◆ Try it ◆
An exact transcript of all the records is required, with nothing left out.

(Data excerpts)

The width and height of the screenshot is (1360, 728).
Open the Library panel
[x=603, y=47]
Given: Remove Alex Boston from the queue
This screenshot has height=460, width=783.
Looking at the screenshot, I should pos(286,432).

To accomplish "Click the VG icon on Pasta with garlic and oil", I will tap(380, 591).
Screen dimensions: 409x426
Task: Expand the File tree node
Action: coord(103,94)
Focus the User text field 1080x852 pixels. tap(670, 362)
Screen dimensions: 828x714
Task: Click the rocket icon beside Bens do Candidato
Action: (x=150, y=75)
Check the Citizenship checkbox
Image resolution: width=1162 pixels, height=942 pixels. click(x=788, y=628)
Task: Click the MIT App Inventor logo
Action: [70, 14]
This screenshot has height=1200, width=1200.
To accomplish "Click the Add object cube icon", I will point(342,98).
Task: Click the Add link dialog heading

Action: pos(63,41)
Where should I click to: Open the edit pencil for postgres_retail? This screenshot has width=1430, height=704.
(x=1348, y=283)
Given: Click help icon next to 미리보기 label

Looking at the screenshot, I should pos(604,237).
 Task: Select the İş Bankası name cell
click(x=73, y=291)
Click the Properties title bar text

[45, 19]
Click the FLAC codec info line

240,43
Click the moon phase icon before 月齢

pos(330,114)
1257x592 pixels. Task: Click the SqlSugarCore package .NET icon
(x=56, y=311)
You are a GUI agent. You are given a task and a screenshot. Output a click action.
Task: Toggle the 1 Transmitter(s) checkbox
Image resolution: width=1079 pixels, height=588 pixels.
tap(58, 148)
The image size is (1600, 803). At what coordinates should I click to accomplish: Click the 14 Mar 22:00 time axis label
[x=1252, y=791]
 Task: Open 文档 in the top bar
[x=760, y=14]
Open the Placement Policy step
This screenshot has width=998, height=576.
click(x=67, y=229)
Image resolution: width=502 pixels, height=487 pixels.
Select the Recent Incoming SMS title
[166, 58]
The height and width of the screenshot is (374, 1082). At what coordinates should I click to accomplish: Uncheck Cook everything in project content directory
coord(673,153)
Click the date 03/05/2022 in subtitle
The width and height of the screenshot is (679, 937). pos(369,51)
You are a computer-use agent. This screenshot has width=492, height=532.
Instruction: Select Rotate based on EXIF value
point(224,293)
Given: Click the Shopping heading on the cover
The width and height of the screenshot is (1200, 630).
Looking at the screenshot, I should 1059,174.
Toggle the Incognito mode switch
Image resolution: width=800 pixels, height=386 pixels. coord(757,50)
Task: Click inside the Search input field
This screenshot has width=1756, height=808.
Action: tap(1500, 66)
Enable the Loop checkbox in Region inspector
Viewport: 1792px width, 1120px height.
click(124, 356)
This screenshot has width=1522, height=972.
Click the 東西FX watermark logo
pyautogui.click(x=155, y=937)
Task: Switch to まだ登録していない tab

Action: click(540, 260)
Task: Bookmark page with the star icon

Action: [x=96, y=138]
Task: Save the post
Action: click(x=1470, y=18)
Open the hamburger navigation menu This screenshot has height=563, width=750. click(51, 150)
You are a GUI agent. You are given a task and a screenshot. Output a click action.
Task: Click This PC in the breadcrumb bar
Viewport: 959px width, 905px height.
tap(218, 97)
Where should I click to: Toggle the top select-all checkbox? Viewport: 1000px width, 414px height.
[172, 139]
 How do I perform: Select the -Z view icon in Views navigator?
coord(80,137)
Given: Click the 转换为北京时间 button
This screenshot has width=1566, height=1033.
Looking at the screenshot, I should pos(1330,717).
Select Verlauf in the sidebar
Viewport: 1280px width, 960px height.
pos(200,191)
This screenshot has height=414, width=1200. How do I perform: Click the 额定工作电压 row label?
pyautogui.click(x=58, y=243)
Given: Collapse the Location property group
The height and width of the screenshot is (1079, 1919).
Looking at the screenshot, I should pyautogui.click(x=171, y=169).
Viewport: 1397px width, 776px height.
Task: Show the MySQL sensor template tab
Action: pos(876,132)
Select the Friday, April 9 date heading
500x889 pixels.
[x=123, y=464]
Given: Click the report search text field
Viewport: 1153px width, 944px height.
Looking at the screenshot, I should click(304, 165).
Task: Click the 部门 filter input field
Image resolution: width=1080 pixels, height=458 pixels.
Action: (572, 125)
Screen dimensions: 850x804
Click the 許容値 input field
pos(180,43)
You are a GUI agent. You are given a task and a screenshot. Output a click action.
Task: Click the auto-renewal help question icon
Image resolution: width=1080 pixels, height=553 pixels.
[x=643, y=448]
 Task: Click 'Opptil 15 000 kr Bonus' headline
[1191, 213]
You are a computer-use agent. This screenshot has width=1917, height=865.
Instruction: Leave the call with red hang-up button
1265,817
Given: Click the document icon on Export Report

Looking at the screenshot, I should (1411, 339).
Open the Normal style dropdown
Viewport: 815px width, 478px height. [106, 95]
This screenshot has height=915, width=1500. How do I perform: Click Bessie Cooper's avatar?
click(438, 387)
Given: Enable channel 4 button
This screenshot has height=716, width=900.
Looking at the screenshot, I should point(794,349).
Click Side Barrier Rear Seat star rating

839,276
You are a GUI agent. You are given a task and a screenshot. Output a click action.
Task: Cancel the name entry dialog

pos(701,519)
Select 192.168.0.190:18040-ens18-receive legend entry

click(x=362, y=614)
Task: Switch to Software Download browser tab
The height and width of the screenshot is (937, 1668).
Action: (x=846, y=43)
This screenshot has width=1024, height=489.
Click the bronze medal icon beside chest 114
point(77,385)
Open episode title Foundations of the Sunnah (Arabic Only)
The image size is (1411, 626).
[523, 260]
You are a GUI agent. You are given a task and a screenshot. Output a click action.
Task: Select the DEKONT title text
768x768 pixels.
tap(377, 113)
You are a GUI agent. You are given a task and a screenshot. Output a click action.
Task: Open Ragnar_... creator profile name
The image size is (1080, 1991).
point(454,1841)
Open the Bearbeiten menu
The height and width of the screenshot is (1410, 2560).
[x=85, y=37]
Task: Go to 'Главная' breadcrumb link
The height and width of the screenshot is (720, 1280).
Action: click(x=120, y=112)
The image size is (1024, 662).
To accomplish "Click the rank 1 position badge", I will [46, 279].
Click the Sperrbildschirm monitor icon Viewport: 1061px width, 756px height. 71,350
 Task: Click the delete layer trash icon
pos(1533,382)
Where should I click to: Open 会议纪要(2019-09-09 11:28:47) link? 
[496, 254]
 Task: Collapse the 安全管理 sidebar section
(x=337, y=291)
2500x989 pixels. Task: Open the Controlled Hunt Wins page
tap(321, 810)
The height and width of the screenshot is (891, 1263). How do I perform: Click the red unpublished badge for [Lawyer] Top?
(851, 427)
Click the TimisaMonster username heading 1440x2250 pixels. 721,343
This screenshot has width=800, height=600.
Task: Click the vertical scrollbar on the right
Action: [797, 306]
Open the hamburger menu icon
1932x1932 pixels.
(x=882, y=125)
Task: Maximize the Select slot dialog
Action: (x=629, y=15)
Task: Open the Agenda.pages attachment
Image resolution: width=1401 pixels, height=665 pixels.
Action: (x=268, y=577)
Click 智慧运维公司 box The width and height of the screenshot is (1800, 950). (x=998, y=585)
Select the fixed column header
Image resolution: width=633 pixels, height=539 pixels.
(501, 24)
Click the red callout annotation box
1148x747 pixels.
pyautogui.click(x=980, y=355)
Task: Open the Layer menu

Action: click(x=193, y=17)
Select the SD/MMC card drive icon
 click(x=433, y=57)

◆ Exercise output ◆
The width and height of the screenshot is (1360, 728).
Open the Library panel
[x=603, y=47]
Given: Remove Alex Boston from the queue
This screenshot has height=460, width=783.
Looking at the screenshot, I should pos(286,432).

To accomplish "Click the VG icon on Pasta with garlic and oil", I will tap(380, 591).
Screen dimensions: 409x426
Task: Expand the File tree node
Action: coord(103,94)
Focus the User text field 1080x852 pixels. tap(670, 362)
Screen dimensions: 828x714
Task: Click the rocket icon beside Bens do Candidato
Action: (x=150, y=75)
Check the Citizenship checkbox
Image resolution: width=1162 pixels, height=942 pixels. click(x=788, y=628)
Task: Click the MIT App Inventor logo
Action: [70, 14]
This screenshot has height=1200, width=1200.
To accomplish "Click the Add object cube icon", I will point(342,98).
Task: Click the Add link dialog heading

Action: pos(63,41)
Where should I click to: Open the edit pencil for postgres_retail? This screenshot has width=1430, height=704.
(x=1348, y=283)
Given: Click help icon next to 미리보기 label

Looking at the screenshot, I should pos(604,237).
 Task: Select the İş Bankası name cell
click(x=73, y=291)
Click the Properties title bar text

[45, 19]
Click the FLAC codec info line

240,43
Click the moon phase icon before 月齢

pos(330,114)
1257x592 pixels. Task: Click the SqlSugarCore package .NET icon
(x=56, y=311)
You are a GUI agent. You are given a task and a screenshot. Output a click action.
Task: Toggle the 1 Transmitter(s) checkbox
Image resolution: width=1079 pixels, height=588 pixels.
tap(58, 148)
The image size is (1600, 803). At what coordinates should I click to accomplish: Click the 14 Mar 22:00 time axis label
[x=1252, y=791]
 Task: Open 文档 in the top bar
[x=760, y=14]
Open the Placement Policy step
This screenshot has width=998, height=576.
click(x=67, y=229)
Image resolution: width=502 pixels, height=487 pixels.
Select the Recent Incoming SMS title
[166, 58]
The height and width of the screenshot is (374, 1082). At what coordinates should I click to accomplish: Uncheck Cook everything in project content directory
coord(673,153)
Click the date 03/05/2022 in subtitle
The width and height of the screenshot is (679, 937). pos(369,51)
You are a computer-use agent. This screenshot has width=492, height=532.
Instruction: Select Rotate based on EXIF value
point(224,293)
Given: Click the Shopping heading on the cover
The width and height of the screenshot is (1200, 630).
Looking at the screenshot, I should 1059,174.
Toggle the Incognito mode switch
Image resolution: width=800 pixels, height=386 pixels. coord(757,50)
Task: Click inside the Search input field
This screenshot has width=1756, height=808.
Action: tap(1500, 66)
Enable the Loop checkbox in Region inspector
Viewport: 1792px width, 1120px height.
click(124, 356)
This screenshot has width=1522, height=972.
Click the 東西FX watermark logo
pyautogui.click(x=155, y=937)
Task: Switch to まだ登録していない tab

Action: click(540, 260)
Task: Bookmark page with the star icon

Action: [x=96, y=138]
Task: Save the post
Action: click(x=1470, y=18)
Open the hamburger navigation menu This screenshot has height=563, width=750. click(51, 150)
You are a GUI agent. You are given a task and a screenshot. Output a click action.
Task: Click This PC in the breadcrumb bar
Viewport: 959px width, 905px height.
tap(218, 97)
Where should I click to: Toggle the top select-all checkbox? Viewport: 1000px width, 414px height.
[172, 139]
 How do I perform: Select the -Z view icon in Views navigator?
coord(80,137)
Given: Click the 转换为北京时间 button
This screenshot has width=1566, height=1033.
Looking at the screenshot, I should pos(1330,717).
Select Verlauf in the sidebar
Viewport: 1280px width, 960px height.
pos(200,191)
This screenshot has height=414, width=1200. How do I perform: Click the 额定工作电压 row label?
pyautogui.click(x=58, y=243)
Given: Collapse the Location property group
The height and width of the screenshot is (1079, 1919).
Looking at the screenshot, I should pyautogui.click(x=171, y=169).
Viewport: 1397px width, 776px height.
Task: Show the MySQL sensor template tab
Action: pos(876,132)
Select the Friday, April 9 date heading
500x889 pixels.
[x=123, y=464]
Given: Click the report search text field
Viewport: 1153px width, 944px height.
Looking at the screenshot, I should click(304, 165).
Task: Click the 部门 filter input field
Image resolution: width=1080 pixels, height=458 pixels.
Action: (572, 125)
Screen dimensions: 850x804
Click the 許容値 input field
pos(180,43)
You are a GUI agent. You are given a task and a screenshot. Output a click action.
Task: Click the auto-renewal help question icon
Image resolution: width=1080 pixels, height=553 pixels.
[x=643, y=448]
 Task: Click 'Opptil 15 000 kr Bonus' headline
[1191, 213]
You are a computer-use agent. This screenshot has width=1917, height=865.
Instruction: Leave the call with red hang-up button
1265,817
Given: Click the document icon on Export Report

Looking at the screenshot, I should (1411, 339).
Open the Normal style dropdown
Viewport: 815px width, 478px height. [106, 95]
This screenshot has height=915, width=1500. How do I perform: Click Bessie Cooper's avatar?
click(438, 387)
Given: Enable channel 4 button
This screenshot has height=716, width=900.
Looking at the screenshot, I should point(794,349).
Click Side Barrier Rear Seat star rating

839,276
You are a GUI agent. You are given a task and a screenshot. Output a click action.
Task: Cancel the name entry dialog

pos(701,519)
Select 192.168.0.190:18040-ens18-receive legend entry

click(x=362, y=614)
Task: Switch to Software Download browser tab
The height and width of the screenshot is (937, 1668).
Action: (x=846, y=43)
This screenshot has width=1024, height=489.
Click the bronze medal icon beside chest 114
point(77,385)
Open episode title Foundations of the Sunnah (Arabic Only)
The image size is (1411, 626).
[523, 260]
You are a GUI agent. You are given a task and a screenshot. Output a click action.
Task: Select the DEKONT title text
768x768 pixels.
tap(377, 113)
You are a GUI agent. You are given a task and a screenshot. Output a click action.
Task: Open Ragnar_... creator profile name
The image size is (1080, 1991).
point(454,1841)
Open the Bearbeiten menu
The height and width of the screenshot is (1410, 2560).
[x=85, y=37]
Task: Go to 'Главная' breadcrumb link
The height and width of the screenshot is (720, 1280).
Action: click(x=120, y=112)
The image size is (1024, 662).
To accomplish "Click the rank 1 position badge", I will [46, 279].
Click the Sperrbildschirm monitor icon Viewport: 1061px width, 756px height. 71,350
 Task: Click the delete layer trash icon
pos(1533,382)
Where should I click to: Open 会议纪要(2019-09-09 11:28:47) link? 
[496, 254]
 Task: Collapse the 安全管理 sidebar section
(x=337, y=291)
2500x989 pixels. Task: Open the Controlled Hunt Wins page
tap(321, 810)
The height and width of the screenshot is (891, 1263). How do I perform: Click the red unpublished badge for [Lawyer] Top?
(851, 427)
Click the TimisaMonster username heading 1440x2250 pixels. 721,343
This screenshot has width=800, height=600.
Task: Click the vertical scrollbar on the right
Action: [797, 306]
Open the hamburger menu icon
1932x1932 pixels.
(x=882, y=125)
Task: Maximize the Select slot dialog
Action: (x=629, y=15)
Task: Open the Agenda.pages attachment
Image resolution: width=1401 pixels, height=665 pixels.
Action: (x=268, y=577)
Click 智慧运维公司 box The width and height of the screenshot is (1800, 950). (x=998, y=585)
Select the fixed column header
Image resolution: width=633 pixels, height=539 pixels.
(501, 24)
Click the red callout annotation box
1148x747 pixels.
pyautogui.click(x=980, y=355)
Task: Open the Layer menu

Action: click(x=193, y=17)
Select the SD/MMC card drive icon
 click(x=433, y=57)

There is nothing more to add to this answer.